Enrique Tirabocchi

Enrique Tirabocchi (variously spelled as Enrico Tiraboschi) was an Argentinian marathon swimmer who in August 1926 became the fourth person to successfully swim across the English Channel. He was the first person to swim from France to England and finished the swim in 16 hours and 33 minutes, beating the record set by Matthew Webb when he was the first to make the crossing more than 50 years earlier.

In a February 1920 attempt to swim from Colonia, Uruguay across the River Plate to Buenos Aires, Tirabocchi set a record by being in the water for 24 hours and 2 minutes, breaking the record set by Thomas William Burgess in his 1911 Channel swim of 22 hours and 35 minutes. He had made it within 3 miles of finishing the 32 mile distance.[1] Tirabocchi had made an unsuccessful attempt to cross the English Channel on August 29, 1922, but was forced out of the water due to exhaustion after 19.5 hours, having it made it within two miles of St. Margaret's Bay.[2]

Successfully crossing the English Channel

Tirabocchi entered the water at Cape Gris Nez on the French side of the Channel at 8:00 on the evening of August 11, 1923, telling the assembled crowd that "I'm going to follow [Henry] Sullivan's example" and started out in an ebb tide that lasted an hour. Through the night he went with the flood tide. He was accompanied by thirty friends who followed him on his route, taking turns swimming with him in the water and lighting the way for him with an acetylene lamp at night. He drank some coffee in the morning, but the only food he ate on the trip was an occasional sugar cube.[3]

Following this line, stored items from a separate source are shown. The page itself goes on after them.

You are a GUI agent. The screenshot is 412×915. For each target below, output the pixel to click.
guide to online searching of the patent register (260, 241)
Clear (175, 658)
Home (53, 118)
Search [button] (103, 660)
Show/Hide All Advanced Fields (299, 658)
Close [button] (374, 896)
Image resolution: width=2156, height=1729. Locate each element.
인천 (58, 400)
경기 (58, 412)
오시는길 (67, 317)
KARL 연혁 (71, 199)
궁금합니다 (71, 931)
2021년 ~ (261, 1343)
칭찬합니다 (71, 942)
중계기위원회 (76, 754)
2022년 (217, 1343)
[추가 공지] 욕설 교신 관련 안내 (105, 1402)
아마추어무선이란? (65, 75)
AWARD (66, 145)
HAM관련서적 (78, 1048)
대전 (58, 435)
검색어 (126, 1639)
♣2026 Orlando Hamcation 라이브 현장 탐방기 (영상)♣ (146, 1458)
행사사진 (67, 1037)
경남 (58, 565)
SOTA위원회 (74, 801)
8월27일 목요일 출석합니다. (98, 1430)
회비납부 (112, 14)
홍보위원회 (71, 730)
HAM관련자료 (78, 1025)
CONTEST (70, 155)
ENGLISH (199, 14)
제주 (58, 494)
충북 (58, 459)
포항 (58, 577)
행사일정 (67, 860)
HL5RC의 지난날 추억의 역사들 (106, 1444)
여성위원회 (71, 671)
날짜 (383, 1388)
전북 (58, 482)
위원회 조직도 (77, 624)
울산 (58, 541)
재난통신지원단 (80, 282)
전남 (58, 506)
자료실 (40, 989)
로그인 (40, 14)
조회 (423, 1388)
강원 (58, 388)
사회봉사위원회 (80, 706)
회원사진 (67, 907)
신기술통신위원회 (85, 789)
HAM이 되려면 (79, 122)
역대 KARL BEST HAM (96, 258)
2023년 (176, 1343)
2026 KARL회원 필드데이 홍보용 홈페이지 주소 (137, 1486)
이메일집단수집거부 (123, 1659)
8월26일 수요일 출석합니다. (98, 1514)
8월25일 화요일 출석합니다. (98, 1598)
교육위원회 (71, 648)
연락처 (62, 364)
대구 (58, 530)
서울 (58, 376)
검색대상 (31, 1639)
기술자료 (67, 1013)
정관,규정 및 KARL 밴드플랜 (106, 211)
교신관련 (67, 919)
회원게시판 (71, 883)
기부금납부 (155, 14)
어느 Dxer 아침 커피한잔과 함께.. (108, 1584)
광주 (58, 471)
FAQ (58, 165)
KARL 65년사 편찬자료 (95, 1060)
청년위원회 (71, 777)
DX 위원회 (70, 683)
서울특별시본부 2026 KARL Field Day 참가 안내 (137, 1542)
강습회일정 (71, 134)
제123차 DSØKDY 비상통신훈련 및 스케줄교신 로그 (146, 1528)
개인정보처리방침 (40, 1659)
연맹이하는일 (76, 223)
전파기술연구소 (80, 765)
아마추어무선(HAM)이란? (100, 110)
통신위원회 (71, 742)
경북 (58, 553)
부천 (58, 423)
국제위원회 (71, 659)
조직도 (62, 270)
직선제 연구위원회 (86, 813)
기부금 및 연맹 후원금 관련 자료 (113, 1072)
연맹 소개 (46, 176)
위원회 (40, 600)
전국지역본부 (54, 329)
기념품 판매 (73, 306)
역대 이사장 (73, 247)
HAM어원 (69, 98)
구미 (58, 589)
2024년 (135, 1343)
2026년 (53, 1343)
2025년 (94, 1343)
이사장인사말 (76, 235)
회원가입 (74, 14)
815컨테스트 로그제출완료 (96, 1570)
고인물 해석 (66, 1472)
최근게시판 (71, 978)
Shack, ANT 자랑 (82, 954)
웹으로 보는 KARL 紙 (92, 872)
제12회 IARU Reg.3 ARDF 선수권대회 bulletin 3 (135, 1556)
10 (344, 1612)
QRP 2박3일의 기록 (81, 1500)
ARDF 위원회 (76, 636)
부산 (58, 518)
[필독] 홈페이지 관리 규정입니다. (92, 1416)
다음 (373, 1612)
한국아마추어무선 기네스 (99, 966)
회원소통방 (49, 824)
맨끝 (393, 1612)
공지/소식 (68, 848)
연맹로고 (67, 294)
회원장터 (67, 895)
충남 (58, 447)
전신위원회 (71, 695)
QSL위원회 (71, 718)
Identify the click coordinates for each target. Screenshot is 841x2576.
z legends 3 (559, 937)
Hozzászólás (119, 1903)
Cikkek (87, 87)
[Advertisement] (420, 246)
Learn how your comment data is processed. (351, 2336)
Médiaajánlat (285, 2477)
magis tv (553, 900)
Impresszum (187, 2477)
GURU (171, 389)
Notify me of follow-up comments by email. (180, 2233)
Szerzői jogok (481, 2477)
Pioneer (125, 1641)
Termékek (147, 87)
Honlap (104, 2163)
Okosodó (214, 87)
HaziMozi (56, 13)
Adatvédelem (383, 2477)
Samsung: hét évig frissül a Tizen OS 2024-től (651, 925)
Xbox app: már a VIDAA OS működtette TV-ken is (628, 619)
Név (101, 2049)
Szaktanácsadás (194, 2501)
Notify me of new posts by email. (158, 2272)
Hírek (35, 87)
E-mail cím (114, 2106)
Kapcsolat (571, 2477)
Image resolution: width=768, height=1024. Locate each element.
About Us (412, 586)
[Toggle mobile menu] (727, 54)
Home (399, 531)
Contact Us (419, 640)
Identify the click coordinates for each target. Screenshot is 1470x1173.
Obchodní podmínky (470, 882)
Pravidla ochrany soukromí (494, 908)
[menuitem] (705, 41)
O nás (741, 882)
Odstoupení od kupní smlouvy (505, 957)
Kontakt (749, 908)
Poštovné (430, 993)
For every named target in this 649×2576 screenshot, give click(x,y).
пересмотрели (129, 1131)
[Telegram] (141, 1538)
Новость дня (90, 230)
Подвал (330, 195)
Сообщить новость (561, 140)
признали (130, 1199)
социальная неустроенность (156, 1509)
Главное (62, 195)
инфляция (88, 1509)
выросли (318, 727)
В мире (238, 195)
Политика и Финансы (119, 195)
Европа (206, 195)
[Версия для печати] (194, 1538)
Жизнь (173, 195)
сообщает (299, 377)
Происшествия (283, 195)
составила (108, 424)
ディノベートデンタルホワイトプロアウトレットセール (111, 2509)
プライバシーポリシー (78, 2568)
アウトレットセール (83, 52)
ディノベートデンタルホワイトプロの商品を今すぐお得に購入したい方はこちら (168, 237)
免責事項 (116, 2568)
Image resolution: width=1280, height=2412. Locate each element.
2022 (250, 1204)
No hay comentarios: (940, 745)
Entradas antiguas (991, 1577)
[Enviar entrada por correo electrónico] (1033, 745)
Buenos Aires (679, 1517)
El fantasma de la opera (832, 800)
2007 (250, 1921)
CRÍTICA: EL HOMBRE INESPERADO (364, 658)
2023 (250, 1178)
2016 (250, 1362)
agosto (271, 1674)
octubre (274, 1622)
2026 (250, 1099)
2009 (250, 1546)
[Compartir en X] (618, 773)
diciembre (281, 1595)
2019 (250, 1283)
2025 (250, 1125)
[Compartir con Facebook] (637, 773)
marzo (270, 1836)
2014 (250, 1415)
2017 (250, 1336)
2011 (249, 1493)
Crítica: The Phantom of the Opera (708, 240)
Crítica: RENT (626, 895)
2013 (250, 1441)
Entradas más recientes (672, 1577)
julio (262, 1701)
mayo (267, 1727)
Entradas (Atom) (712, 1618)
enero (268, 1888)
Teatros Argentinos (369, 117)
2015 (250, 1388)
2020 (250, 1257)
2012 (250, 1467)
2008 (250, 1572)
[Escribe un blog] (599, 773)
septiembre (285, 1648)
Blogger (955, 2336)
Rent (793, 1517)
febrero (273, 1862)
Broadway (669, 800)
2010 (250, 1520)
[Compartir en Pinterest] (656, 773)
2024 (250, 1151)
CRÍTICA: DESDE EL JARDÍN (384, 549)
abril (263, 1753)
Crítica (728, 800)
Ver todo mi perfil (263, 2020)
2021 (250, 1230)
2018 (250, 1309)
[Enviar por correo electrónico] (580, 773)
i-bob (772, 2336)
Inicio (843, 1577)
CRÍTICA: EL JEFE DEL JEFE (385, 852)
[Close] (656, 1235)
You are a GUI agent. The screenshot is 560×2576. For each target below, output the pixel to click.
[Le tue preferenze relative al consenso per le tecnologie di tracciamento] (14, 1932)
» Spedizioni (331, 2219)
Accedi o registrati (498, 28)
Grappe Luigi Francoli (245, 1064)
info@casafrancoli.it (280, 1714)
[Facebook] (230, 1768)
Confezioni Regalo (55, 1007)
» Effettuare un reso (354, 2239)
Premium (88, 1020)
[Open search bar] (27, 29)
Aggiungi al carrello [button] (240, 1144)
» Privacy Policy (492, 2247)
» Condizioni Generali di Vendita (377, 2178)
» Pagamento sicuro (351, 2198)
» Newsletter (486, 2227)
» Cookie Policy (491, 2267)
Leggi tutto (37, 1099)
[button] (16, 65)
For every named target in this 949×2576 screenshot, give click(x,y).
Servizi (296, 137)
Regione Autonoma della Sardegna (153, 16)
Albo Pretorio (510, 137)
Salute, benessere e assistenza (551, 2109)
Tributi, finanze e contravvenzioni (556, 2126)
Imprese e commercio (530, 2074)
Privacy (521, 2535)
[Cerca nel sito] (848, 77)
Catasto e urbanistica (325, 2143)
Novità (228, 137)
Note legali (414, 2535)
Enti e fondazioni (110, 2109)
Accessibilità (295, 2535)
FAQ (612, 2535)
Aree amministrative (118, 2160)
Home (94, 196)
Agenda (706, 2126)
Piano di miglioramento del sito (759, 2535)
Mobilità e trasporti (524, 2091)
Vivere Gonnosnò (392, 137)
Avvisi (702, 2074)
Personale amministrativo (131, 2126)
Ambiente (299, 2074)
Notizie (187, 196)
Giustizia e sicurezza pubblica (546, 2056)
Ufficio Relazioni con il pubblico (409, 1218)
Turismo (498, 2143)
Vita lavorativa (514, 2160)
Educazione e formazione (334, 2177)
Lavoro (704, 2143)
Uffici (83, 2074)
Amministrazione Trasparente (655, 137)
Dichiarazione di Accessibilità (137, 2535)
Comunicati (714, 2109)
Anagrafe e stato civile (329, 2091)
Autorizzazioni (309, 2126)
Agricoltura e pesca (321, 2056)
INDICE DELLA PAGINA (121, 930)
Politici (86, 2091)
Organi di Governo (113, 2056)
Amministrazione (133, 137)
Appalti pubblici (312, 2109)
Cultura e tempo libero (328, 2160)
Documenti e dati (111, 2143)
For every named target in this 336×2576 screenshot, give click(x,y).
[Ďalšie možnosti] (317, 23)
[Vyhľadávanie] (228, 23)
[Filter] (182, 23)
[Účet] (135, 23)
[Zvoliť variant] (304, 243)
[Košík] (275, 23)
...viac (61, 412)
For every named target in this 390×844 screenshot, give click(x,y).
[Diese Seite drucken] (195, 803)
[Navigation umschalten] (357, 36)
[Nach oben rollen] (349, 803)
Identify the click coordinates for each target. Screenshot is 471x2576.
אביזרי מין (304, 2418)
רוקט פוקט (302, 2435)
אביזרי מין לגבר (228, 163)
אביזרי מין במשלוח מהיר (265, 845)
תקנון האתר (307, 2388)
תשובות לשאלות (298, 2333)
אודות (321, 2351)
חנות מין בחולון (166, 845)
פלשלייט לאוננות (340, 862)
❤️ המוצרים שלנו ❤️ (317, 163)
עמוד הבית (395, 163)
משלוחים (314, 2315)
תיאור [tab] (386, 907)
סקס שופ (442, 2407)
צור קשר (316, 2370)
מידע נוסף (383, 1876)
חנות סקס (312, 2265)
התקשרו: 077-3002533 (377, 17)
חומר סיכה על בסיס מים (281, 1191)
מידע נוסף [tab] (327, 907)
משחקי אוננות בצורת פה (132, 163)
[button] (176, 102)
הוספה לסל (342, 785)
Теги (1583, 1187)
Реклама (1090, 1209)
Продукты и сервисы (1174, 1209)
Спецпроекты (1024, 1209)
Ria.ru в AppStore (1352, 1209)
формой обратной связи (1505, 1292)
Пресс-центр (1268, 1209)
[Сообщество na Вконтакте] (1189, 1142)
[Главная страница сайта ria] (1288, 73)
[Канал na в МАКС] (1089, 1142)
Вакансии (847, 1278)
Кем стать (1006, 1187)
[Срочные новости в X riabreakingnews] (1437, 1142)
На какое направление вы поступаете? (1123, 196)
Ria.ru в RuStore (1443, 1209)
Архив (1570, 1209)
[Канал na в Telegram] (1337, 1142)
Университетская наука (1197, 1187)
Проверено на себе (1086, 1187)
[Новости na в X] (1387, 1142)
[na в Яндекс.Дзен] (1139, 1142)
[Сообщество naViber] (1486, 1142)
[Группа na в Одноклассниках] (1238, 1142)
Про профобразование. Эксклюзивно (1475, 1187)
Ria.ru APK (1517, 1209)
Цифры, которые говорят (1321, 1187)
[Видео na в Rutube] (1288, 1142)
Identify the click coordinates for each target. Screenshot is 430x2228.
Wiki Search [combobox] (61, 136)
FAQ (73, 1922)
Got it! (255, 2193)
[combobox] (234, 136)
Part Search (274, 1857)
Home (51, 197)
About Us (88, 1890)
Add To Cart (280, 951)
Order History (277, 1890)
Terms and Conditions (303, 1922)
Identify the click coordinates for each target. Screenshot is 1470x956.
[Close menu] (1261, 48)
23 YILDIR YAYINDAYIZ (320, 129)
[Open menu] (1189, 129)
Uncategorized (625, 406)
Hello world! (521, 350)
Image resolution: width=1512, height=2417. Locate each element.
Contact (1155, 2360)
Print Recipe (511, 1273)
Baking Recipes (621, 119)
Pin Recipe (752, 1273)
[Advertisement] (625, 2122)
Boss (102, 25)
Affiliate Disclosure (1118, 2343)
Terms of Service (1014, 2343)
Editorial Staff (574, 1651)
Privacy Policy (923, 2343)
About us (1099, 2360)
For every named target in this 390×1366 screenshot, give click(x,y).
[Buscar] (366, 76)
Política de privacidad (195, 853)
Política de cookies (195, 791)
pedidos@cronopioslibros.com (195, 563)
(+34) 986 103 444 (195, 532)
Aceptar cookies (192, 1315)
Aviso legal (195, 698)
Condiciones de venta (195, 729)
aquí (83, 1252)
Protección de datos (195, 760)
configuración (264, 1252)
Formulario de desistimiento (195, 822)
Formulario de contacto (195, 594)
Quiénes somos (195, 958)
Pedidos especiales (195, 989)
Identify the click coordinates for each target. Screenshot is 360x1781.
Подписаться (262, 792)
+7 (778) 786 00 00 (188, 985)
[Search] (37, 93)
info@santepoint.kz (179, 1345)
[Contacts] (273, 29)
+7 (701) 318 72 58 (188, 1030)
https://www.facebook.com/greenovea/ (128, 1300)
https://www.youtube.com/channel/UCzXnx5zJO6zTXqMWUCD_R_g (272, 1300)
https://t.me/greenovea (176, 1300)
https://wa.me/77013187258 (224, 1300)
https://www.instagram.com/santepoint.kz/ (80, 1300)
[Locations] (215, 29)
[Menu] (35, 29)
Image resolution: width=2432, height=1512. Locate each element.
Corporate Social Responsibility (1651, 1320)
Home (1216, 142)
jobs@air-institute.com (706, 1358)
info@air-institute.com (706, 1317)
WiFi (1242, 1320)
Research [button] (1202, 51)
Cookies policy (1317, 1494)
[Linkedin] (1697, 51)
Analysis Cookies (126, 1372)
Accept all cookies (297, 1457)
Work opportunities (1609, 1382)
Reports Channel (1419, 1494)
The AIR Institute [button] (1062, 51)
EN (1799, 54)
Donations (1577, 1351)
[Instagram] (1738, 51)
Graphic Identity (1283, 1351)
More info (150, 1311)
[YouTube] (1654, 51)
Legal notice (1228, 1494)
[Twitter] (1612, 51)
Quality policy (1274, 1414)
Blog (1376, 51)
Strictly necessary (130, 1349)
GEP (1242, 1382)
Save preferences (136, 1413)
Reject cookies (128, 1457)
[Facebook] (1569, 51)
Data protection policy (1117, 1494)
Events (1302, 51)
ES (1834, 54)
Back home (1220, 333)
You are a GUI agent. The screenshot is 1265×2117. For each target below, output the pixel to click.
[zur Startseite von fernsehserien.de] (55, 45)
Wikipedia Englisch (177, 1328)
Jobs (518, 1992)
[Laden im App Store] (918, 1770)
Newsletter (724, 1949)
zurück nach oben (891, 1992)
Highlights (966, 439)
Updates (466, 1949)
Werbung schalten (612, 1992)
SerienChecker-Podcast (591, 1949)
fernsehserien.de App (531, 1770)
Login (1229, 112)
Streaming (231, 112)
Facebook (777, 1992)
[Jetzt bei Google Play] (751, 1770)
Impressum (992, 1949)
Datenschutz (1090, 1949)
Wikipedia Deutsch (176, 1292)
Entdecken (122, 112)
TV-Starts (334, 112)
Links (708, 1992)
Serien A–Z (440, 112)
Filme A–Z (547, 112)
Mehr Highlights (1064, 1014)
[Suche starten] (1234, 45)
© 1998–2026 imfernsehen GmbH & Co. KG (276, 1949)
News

The pattern of the tides shifted in Tirabocchi's favor, and he was able to enter the cove between Shakespeare Cliff and the Admiralty Pier at the Port of Dover a half-hour before the tides would have turned against him, and would have sent him further away from England as the tide would have carried him in the opposite direction. Tirabocchi reached the English shore having used up almost all of his energy and stumbled into the crowd that had come to cheer him on, completing his swim at 12:33 on August 12. His support team arrived in a row boat and changed him into some fresh clothing, described by The New York Times as being "as though they were dressing some little infant." After recuperating a bit from the rigors of the swim, he entered a rowboat that took him to a tugboat and returned to France almost immediately after his arrival in England. He received a check for 1,000 Pounds from the Daily Sketch and was awarded a gold medal for his efforts by the Channel Swimming Club.[3] Tirabocchi donated the prize he received from the newspaper to charity, giving the money to the International Swimming Federation.[4][5]

Tirabocchi's time of 16 hours and 33 minutes cut more than five hours from the previous fastest time, which had been set by Thomas Webb in 1875 when he made the first successful Channel swim, and was more than nine hours faster than the time set by American Henry Sullivan who had made the England-to-France crossing earlier that week. The Times describe Tirabocchi's path as approximating the shape of the letter "N" while the additional tides faced by Sullivan days earlier had forced him in the track of a "W" with an extra stroke.[3][6]

American Charles Toth had made an attempt to cross the Channel at the same time in the opposite direction, but was forced to abandon his swim after 18 hours and 10 minutes when he had made it as close as 2.5 miles from the shore on the French side. Romeo Maciel of Argentina and Sam Richards of the United States also attempted the swim at the same time as Tirabocchi, but gave up and quit.[3]

After Tirabocchi entered Italy from Switzerland on September 11, 1923, Italian customs officials at Domodossola confiscated a trophy he had been awarded for his Channel swim, saying that he needed to pay import duty on the item. The swimmer insisted that the cup was not an item for sale and successfully appealed to Benito Mussolini to retrieve the award.[7]

Tirabocchi credited American Gertrude Ederle with having made "a marvelous swim" in 1926, when she finished in 14 hours and 39 minutes, cutting almost two full hours off his record time, saying that her pace was not a matter of luck but was part of the "excellent constitution... [and] great powers of resistance" needed to complete the swim.[8]